Although this blog has been silent for a few months, progress has continued as time permits. This article gives a summary update of the current status.
Template matching is the search for a small image within a larger image. In this project we can use them to detect common features such as the titles on page 1 of each edition as well as the decorative column dividers. These features can be used to appropriately tag pages (eg. as a first page) to help with structural analysis.
MSER Text Detection
Maximally Stable Extremal Regions, or MSER, is a feature detection algorithm which excels at finding text in an image. In the example, individual and small groups of letters, each an MSER, are clearly identified. These are used to detect areas of text in a page and can be grouped together by proximity.
On each page there can be thousands of these small regions so combining them by proximity is computationally intensive. To do this efficiently an R-Tree index is built which provides quick searches through the 2D space.
In last year’s PyCon APAC presentation I detailed basic techniques for detecting lines which mark-up the page structure using morphological transformations but these proved to be inflexible with all documents, in particular when the lines are not particularly straight. Therefore I developed a quick solution using MSER to find all the text which can be removed, leaving just the lines. The lines can then be traced with Probabilistic Hough Line Transforms. This is perfect for identifying the markers between columns and in tables:
Alongside the technical work above, I’ve also been working on:
- scanning more pages of the Bangkok Recorder newspapers – nearly done, the end is in sight
- scanning the จดหมายเหตุสยามไสมย newspaper of Rev. Samuel Smith. There’s a total of five volumes of this paper to do!

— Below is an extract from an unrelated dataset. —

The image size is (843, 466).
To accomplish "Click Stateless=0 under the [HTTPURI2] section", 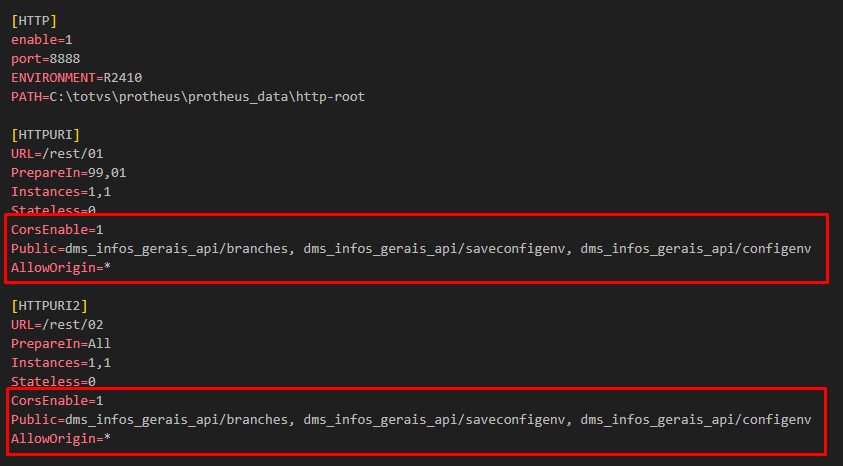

- other documents to process and put online include Dr.Bradley’s Treatise on Vacinations (1840)
- further, as yet incomplete, work is on programmatic conversion of dates in the different calendar systems. Over the New Year period I purchased several books on the subject including those of Dr. J.C. Eade and the Astrological Scriptures (คัมภีร์โหราศาสตร์ไทยมาตรฐานฉบับสมบูรณ์). Technical work is in progress on the programming and there’s also a presentation in progress for if I can find a seminar that covers both astrology and coding…
With the basics of page structural analysis complete, the next step will be to evaluate OCR systems. The main contenders are:
- Google’s OCR API – quick tests have worked well, although it doesn’t maintain the inter-word spacing used in much of Bradley’s print
- Tesseract – this will likely need training before accurate results can be obtained
- FineReader – not possible to control programmatically AFAIK, so I’ll probably give this one a miss.
With luck, and a little more time to dedicate to this project, I hope the next update won’t take quite so long…